ElasticSearch实战系列十: ElasticSearch冷热分离架构

前言

本文主要介绍ElasticSearch冷热分离架构以及实现。

冷热分离架构介绍

冷热分离是目前ES非常火的一个架构，它充分的利用的集群机器的优劣来实现资源的调度分配。ES集群的索引写入及查询速度主要依赖于磁盘的IO速度，冷热数据分离的关键点为使用固态磁盘存储数据。若全部使用固态，成本过高，且存放冷数据较为浪费，因而使用普通机械磁盘与固态磁盘混搭，可做到资源充分利用，性能大幅提升的目标。因此我们可以将实时数据(5天内)存储到热节点中，历史数据(5天前)的存储到冷节点中，并且可以利用ES自身的特性，根据时间将热节点的数据迁移到冷节点中，这里因为我们是按天建立索引库，因此数据迁移会更加的方便。

架构图:

一个例子

使用冷热分离的时候，我们需要将索引库建立在热节点中，等到一定的时间时间在将该索引库迁移冷节点中。因此这里我们需要更加热节点的量来进行设置分片数。

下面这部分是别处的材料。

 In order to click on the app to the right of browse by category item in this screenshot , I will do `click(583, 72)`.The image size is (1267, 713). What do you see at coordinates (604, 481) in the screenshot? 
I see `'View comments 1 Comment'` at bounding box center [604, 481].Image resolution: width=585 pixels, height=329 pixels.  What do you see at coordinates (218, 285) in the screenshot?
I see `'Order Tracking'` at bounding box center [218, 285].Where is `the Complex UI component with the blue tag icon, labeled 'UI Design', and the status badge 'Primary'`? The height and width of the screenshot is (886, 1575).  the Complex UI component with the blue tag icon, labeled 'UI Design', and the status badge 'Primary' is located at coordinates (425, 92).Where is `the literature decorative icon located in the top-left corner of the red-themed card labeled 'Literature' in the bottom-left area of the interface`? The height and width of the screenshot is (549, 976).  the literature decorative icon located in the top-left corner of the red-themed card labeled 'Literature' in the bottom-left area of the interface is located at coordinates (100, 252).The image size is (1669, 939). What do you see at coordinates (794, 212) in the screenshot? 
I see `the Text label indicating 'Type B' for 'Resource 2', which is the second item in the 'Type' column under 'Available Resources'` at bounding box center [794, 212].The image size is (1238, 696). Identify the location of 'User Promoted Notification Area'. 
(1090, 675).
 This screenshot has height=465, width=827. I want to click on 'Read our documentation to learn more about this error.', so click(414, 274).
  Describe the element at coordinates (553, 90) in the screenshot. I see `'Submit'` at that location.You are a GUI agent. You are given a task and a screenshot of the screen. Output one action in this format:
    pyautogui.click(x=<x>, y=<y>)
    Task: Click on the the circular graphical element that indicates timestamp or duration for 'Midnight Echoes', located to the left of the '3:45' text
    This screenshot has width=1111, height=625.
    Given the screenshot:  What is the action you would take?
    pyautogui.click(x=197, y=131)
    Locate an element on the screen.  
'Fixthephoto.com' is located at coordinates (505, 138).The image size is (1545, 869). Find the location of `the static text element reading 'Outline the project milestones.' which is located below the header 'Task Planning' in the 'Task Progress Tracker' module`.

比如，我们拥有6个热节点，9个冷节点，索引库的主分片的数据量500G左右，那么该索引库建立18个分片并且都在在热节点中，此时该索引库的分片的分布是，热节点:18,冷节点0；等到该数据不是热数据之后，将该索引库的分片全部迁移到冷节点中，索引库的分片的分布是，热节点:0,冷节点18。

单个索引库热冷节点分片分布示例:

时间	索引库名称	热节点分片数量	冷节点分片数量
20190707	TEST_20190703	18	0
20190708	TEST_20190703	0	18

最终实现效果图，这里我用cerebro界面截图来表示

cerebro示例图:

写入ES索引库中，分片分布在热节点中

过了一段时间之后进行了迁移，分片数据迁移到了冷节点:

更多ElasticSearch的相关介绍可以查看我的这篇博文:https://www.cnblogs.com/xuwujing/p/12093933.html

ElasticSearch冷热分离架构实现

ElasticSearch冷热分离架构是一种思想，其实现原理是使用ElasticSearch的路由完成，在data节点设置对应的路由，然后在创建索引库时指定分布到那些服务器，过一段时间之后，根据业务要求在将这些索引库的数据进行迁移到其他data节点中。

ElasticSearch节点配置

这里需要改变的节点为data节点，其他的节点配置无需更改。这里我就用以前写的ElasticSearch实战系列一: ElasticSearch集群+Kibana安装教程里面的配置进行更改。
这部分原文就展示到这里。